[Records from a data collection]
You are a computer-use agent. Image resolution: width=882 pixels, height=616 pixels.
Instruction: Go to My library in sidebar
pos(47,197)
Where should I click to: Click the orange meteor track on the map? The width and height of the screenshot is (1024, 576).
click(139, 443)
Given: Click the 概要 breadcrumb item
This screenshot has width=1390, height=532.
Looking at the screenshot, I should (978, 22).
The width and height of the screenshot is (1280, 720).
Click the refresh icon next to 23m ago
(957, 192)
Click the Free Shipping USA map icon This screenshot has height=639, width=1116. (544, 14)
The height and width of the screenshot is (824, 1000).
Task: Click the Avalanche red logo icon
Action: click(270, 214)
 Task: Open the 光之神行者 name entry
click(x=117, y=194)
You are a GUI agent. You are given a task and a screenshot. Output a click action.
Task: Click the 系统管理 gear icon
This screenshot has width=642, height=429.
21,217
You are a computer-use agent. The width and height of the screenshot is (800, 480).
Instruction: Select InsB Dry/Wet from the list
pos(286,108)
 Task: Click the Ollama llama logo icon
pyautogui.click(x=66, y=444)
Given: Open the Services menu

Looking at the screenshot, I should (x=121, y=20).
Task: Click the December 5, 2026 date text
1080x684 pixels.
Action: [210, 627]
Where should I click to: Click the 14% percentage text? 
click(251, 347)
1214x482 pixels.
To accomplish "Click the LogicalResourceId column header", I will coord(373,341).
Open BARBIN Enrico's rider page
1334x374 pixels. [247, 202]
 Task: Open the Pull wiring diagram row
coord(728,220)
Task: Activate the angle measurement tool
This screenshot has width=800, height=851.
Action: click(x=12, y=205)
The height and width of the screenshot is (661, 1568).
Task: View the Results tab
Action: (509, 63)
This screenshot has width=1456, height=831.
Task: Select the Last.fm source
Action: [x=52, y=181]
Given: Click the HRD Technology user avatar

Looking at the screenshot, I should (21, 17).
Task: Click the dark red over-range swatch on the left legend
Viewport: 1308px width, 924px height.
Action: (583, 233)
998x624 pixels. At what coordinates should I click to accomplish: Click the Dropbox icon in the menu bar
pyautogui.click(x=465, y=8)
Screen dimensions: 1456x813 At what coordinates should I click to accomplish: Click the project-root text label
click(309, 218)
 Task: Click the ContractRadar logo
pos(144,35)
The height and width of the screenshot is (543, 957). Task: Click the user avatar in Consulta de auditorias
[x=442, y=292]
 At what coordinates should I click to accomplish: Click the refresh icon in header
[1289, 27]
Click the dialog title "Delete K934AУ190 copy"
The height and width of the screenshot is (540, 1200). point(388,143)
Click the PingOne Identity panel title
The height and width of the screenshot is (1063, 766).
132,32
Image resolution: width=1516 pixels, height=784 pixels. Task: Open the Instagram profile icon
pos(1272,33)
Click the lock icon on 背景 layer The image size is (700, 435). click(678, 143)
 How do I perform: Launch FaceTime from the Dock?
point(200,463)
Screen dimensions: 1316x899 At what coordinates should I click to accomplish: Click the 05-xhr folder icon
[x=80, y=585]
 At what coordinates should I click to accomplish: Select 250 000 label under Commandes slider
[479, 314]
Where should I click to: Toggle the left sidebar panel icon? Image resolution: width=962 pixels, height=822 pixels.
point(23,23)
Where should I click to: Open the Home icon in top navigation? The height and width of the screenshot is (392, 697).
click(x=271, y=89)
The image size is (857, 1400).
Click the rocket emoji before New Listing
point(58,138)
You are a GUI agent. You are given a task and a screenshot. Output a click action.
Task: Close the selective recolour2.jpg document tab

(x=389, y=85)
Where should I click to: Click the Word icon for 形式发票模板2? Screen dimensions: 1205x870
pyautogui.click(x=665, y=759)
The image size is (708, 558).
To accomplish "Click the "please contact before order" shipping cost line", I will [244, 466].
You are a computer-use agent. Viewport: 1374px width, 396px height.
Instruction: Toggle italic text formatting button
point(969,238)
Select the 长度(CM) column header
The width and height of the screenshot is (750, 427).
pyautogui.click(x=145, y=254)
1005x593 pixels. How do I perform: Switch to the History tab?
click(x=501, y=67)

Try it - Copy out every line from the data above that has "computer" in it.

Task result -
You are a computer-use agent. Image resolution: width=882 pixels, height=616 pixels.
You are a computer-use agent. The width and height of the screenshot is (800, 480).
You are a computer-use agent. Viewport: 1374px width, 396px height.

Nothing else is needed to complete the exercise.